General characteristics
- Class & type: Type VIIC submarine
- Displacement: 769 tonnes (757 long tons) surfaced; 871 t (857 long tons) submerged;
- Length: 67.10 m (220 ft 2 in) o/a; 50.50 m (165 ft 8 in) pressure hull;
- Beam: 6.20 m (20 ft 4 in) o/a; 4.70 m (15 ft 5 in) pressure hull;
- Height: 9.60 m (31 ft 6 in)
- Draught: 4.74 m (15 ft 7 in)
- Installed power: 2,800–3,200 PS (2,100–2,400 kW; 2,800–3,200 bhp) (diesels); 750 PS (550 kW; 740 shp) (electric);
- Propulsion: 2 shafts; 2 × diesel engines; 2 × electric motors;
- Speed: 17.7 knots (32.8 km/h; 20.4 mph) surfaced; 7.6 knots (14.1 km/h; 8.7 mph) submerged;
- Range: 8,500 nmi (15,700 km; 9,800 mi) at 10 knots (19 km/h; 12 mph) surfaced; 80 nmi (150 km; 92 mi) at 4 knots (7.4 km/h; 4.6 mph) submerged;
- Test depth: 230 m (750 ft); Crush depth: 250–295 m (820–968 ft);
- Complement: 4 officers, 40–56 enlisted
- Armament: 5 × 53.3 cm (21 in) torpedo tubes (four bow, one stern); 14 × torpedoes; 1 × 8.8 cm (3.46 in) deck gun (220 rounds); 2 × twin 2 cm (0.79 in) C/30 anti-aircraft guns;

Service record
- Part of: 8th U-boat Flotilla; 1 May 1943 – 31 March 1944; 6th U-boat Flotilla; 1 April – 31 May 1944; 13th U-boat Flotilla; 1 June – 18 July 1944;
- Identification codes: M 41 587
- Commanders: Kptlt.
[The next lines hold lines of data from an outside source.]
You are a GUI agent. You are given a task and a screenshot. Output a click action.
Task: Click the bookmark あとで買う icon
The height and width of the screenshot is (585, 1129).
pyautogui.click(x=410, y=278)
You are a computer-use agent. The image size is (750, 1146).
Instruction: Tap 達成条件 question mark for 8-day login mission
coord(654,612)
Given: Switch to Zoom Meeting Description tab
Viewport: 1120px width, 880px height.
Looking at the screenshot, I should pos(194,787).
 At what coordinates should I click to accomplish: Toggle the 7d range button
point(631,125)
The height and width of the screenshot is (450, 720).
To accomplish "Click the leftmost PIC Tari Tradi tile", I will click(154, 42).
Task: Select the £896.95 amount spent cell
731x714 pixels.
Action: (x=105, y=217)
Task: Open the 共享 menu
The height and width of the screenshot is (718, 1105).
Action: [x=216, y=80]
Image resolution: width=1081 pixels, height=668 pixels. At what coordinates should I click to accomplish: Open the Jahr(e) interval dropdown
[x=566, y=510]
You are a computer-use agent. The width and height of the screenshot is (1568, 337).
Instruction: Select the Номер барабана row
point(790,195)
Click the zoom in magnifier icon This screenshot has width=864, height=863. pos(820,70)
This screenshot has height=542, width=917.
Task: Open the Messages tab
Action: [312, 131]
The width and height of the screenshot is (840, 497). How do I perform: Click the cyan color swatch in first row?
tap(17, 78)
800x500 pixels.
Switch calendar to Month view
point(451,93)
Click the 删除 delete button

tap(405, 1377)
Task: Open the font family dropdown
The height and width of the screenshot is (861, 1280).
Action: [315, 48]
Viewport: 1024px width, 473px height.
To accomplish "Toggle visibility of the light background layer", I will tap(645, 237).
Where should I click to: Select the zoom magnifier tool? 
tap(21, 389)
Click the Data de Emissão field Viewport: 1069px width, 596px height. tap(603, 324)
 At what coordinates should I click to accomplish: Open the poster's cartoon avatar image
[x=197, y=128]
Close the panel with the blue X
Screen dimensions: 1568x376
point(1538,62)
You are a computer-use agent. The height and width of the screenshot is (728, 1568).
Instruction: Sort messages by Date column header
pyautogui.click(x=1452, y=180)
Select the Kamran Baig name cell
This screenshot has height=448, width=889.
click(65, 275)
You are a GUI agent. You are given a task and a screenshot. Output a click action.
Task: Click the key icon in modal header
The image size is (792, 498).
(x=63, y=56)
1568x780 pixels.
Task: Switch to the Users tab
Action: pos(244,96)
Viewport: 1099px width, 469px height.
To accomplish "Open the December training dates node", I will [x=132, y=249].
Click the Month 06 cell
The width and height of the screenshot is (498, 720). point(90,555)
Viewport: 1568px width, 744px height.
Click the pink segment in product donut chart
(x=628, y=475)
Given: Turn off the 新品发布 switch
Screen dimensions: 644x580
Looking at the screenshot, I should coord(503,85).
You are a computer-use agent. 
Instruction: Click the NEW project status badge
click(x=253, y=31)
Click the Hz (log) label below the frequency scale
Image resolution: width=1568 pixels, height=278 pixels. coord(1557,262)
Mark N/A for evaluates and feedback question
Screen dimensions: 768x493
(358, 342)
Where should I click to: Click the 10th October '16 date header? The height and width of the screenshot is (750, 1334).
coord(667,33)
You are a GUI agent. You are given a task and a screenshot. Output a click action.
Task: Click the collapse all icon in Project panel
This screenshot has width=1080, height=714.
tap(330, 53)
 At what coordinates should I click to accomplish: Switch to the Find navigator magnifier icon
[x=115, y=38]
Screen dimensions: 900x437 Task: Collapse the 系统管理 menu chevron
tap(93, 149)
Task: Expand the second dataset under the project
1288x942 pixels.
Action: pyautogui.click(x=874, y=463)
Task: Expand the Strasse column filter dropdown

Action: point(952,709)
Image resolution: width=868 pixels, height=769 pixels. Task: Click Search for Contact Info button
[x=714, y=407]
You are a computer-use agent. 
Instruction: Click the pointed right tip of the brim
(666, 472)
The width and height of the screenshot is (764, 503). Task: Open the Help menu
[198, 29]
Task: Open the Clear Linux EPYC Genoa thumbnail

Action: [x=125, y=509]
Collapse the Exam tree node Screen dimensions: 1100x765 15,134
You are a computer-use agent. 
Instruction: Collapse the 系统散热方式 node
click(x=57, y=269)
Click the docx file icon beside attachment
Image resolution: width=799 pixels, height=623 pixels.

Heinz Schwassmann; 1 May 1943 – 18 July 1944;
- Operations: 2 patrols:; 1st patrol:; 20 May – 8 June 1944; 2nd patrol:; 3 – 18 July 1944;
- Victories: None

= German submarine U-742 =

German World War II submarine

German submarine U-742 was a Type VIIC U-boat of Nazi Germany's Kriegsmarine built for service during World War II. Her keel was laid down on 12 May 1942 by Schichau-Werke of Danzig. She was commissioned on 1 May 1943 with Kapitänleutnant Heinz Schwassmann in command.

==Design==
German Type VIIC submarines were preceded by the shorter Type VIIB submarines. U-742 had a displacement of 769 t when at the surface and 871 t while submerged. She had a total length of 67.10 m, a pressure hull length of 50.50 m, a beam of 6.20 m, a height of 9.60 m, and a draught of 4.74 m. The submarine was powered by two Germaniawerft F46 four-stroke, six-cylinder supercharged diesel engines producing a total of 2800 to 3200 PS for use while surfaced, two AEG GU 460/8–27 double-acting electric motors producing a total of 750 PS for use while submerged. She had two shafts and two 1.23 m propellers. The boat was capable of operating at depths of up to 230 m.

The submarine had a maximum surface speed of 17.7 kn and a maximum submerged speed of 7.6 kn. When submerged, the boat could operate for 80 nmi at 4 kn; when surfaced, she could travel 8500 nmi at 10 kn. U-742 was fitted with five 53.3 cm torpedo tubes (four fitted at the bow and one at the stern), fourteen torpedoes, one 8.8 cm SK C/35 naval gun, 220 rounds, and two twin 2 cm C/30 anti-aircraft guns. The boat had a complement of between forty-four and sixty.